Disabled people also seek an assurance that, in looking at the cost benefits of Right to Control, the department will take full account of the outcomes achieved. Even where there are no direct savings from the pilots—although it is hoped that there will be savings, especially in reducing bureaucracy—there needs to be recognition that the benefits in freeing up disabled people so that they can access education and employment opportunities and play a full and equal part in society will bring long-term savings as well as improve their quality of life.
I observe that the trailblazers have suffered from a lack of consistency and a change in DWP structures and Civil Service roles. I hope that, in the time left for the project, there will be no more changes of this kind. I would also welcome it if the Minister met with disability organisations to discuss what personalisation means in the context of the work that the department is doing on Right to Control and how to advance choice and control for disabled people. This is particularly relevant in the light of the care and support reforms, the transition to the personal independence payment, the Access to Work review that is going on and the disability strategy.

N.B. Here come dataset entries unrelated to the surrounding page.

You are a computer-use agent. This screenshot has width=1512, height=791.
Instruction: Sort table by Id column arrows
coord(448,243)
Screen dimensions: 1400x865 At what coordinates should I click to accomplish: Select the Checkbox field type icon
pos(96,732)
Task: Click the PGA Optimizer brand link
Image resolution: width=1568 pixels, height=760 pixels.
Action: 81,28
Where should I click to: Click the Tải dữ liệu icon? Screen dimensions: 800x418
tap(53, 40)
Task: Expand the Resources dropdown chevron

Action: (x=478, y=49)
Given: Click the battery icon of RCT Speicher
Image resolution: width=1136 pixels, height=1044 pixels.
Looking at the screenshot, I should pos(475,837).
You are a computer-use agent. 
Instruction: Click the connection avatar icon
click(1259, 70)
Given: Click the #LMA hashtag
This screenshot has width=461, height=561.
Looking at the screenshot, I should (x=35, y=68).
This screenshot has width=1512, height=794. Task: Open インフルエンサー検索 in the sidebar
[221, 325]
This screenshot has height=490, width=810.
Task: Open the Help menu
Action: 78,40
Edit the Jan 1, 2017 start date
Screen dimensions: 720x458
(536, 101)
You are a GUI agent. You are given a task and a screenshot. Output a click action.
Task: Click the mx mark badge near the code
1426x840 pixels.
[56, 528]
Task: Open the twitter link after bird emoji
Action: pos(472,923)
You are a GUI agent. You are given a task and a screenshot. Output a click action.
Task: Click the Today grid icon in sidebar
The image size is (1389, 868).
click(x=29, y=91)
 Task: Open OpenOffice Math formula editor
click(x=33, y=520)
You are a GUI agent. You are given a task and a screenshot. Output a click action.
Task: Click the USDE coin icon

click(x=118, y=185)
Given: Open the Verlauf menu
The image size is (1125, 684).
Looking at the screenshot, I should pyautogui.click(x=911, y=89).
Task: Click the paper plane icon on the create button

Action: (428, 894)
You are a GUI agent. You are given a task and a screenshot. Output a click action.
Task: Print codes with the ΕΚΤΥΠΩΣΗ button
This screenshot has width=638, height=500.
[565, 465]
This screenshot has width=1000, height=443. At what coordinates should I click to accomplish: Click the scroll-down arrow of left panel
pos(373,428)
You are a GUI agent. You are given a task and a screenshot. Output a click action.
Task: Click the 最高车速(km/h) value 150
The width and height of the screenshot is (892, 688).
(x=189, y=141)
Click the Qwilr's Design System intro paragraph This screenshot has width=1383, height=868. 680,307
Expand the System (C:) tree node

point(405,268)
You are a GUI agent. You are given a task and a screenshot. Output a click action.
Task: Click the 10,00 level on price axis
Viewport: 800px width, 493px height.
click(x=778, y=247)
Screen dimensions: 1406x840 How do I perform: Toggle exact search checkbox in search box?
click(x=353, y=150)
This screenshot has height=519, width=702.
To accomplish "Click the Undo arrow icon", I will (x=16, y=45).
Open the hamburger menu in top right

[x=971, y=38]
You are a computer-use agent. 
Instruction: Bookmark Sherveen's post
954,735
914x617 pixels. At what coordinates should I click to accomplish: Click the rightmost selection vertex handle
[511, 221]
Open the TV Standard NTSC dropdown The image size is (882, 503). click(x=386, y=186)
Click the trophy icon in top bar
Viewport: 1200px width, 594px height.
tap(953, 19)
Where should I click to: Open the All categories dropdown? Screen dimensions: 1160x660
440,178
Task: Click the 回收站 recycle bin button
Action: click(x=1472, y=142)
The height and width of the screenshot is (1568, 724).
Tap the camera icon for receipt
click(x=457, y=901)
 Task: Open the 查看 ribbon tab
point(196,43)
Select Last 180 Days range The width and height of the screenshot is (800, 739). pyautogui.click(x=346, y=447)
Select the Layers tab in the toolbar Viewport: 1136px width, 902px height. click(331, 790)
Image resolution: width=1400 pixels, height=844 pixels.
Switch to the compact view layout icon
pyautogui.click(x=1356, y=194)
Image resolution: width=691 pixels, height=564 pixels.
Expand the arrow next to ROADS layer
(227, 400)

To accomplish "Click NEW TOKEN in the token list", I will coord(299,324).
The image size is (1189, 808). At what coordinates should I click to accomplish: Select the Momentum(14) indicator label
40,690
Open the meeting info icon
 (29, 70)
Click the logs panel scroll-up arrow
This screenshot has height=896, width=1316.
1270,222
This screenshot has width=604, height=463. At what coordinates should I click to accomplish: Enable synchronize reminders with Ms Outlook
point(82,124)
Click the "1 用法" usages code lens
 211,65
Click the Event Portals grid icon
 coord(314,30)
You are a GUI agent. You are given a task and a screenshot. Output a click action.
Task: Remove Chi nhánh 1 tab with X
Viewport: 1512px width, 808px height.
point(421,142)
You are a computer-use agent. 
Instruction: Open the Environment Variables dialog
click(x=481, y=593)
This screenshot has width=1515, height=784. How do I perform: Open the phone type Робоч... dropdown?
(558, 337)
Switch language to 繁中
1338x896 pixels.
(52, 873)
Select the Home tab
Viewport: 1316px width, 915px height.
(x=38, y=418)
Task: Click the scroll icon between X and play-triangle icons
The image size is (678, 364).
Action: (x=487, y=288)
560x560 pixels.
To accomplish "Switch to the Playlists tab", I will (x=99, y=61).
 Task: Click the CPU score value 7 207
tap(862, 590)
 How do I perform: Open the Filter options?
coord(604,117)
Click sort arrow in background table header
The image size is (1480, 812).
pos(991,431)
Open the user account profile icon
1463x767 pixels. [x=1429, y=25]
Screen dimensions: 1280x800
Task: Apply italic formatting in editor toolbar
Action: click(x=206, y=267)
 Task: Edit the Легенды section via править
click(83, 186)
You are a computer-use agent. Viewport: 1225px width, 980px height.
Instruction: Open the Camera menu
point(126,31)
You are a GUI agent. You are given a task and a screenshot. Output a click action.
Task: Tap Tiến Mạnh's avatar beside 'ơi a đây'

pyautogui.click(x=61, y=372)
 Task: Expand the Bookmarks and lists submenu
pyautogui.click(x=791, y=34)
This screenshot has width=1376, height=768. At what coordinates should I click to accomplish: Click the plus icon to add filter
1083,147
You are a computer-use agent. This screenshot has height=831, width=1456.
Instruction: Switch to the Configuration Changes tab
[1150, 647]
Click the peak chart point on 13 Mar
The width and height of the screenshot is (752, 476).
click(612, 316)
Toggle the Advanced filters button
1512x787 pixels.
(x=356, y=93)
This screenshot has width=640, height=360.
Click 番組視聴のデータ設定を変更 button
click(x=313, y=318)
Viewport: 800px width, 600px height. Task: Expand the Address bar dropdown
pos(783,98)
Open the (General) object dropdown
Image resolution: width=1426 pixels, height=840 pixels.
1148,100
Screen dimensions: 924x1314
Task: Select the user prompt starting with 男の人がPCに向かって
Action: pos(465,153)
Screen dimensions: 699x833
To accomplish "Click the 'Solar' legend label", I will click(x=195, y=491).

Finally, I raise a question on the Access to Work review. What assessment has the department made of the readiness of Access to Work to be included in the Right to Control, so that users can make spending decisions across funding streams? The evaluation report says that most significant barriers to the integration of the funding streams under the Right to Control relate to money being tied into block contracts and framework agreements. As a result, there is low eligibility for multiple funding streams. People cannot spend budgets across funding streams while still facing different monitoring systems. However, those trailblazers that invested early in co-production with user-led organisations and individual disabled people have progressed further in this respect. As regards Access to Work, in particular, it is mentioned that someone with an eligible frequent need to use taxis could not buy a train season ticket due to Access to Work guidelines.
From evidence from the Disability Rights UK helpline, Disability Rights UK says that often people who get social care funding and who are also at work will be caught between social care and Access to Work. For example, someone who needs personal care such as help getting to the toilet is told by social care services that the latter do not have to meet the needs for personal care if they arise at work, and Access to Work says that it does not have to fund personal care because that is the responsibility of social care services. Indeed, at an event run by Disability Rights UK last year the case arose of a man who has an adapted bathroom at home and does not need assistance to get to the toilet. However, his workplace does not have an adapted bathroom and so he needs assistance when he is at work.
I would be glad if the Minister would take these issues of overlap and conflict between these different funding streams—Access to Work and social care—and consider how these conflicts can be resolved as the evaluation moves forward.